*EXERCISE REQUIREMENTS*:
Those lines of the records that contain "agent" are to be located and copied.

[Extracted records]
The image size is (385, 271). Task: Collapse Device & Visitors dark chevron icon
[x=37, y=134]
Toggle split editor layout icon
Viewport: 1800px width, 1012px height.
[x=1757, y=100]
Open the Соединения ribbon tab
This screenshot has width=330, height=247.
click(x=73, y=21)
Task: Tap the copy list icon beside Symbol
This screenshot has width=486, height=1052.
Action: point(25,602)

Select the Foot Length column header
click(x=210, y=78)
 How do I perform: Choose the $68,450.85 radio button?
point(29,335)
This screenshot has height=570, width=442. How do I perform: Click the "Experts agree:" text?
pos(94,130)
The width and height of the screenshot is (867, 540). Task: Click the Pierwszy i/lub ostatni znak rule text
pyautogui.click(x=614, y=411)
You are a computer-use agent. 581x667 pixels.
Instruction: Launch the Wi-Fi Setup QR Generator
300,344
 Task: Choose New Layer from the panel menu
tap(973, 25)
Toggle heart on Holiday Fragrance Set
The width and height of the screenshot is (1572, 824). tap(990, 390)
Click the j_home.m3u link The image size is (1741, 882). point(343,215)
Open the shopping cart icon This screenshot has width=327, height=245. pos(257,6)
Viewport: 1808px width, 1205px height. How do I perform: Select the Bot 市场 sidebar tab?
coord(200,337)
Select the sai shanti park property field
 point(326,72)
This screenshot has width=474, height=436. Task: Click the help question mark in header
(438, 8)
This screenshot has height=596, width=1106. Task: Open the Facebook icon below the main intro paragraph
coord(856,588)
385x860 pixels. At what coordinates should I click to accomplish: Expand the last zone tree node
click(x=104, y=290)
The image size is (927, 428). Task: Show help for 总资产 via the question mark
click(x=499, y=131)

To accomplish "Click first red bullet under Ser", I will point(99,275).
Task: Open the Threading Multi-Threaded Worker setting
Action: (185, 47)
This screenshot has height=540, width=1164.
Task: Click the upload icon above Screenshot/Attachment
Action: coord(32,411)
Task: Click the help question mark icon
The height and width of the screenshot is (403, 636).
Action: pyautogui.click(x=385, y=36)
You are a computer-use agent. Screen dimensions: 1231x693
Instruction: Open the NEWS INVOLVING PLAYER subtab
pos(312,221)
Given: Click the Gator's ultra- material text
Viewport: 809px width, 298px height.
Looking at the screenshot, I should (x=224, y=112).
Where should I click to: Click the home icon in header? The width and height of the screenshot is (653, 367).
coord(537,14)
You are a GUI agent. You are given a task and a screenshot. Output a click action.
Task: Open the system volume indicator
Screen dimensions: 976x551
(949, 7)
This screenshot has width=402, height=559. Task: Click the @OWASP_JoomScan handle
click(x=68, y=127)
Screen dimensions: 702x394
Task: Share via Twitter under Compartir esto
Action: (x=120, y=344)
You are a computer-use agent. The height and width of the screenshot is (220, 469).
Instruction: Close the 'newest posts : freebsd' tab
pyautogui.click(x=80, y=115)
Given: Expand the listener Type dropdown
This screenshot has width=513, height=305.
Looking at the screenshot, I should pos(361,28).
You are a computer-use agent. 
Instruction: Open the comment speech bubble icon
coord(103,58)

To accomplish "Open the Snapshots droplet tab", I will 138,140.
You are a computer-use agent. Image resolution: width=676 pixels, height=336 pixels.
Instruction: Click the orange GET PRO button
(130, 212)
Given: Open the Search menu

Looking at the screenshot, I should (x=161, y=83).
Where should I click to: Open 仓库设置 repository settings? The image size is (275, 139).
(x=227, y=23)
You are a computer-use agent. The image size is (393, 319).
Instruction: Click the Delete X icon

*WRITTEN SOLUTION*:
You are a computer-use agent. 581x667 pixels.
You are a computer-use agent. Screen dimensions: 1231x693
You are a GUI agent. You are given a task and a screenshot. Output a click action.
You are a computer-use agent. The height and width of the screenshot is (220, 469).
You are a computer-use agent. 
You are a computer-use agent. Image resolution: width=676 pixels, height=336 pixels.
You are a computer-use agent. The image size is (393, 319).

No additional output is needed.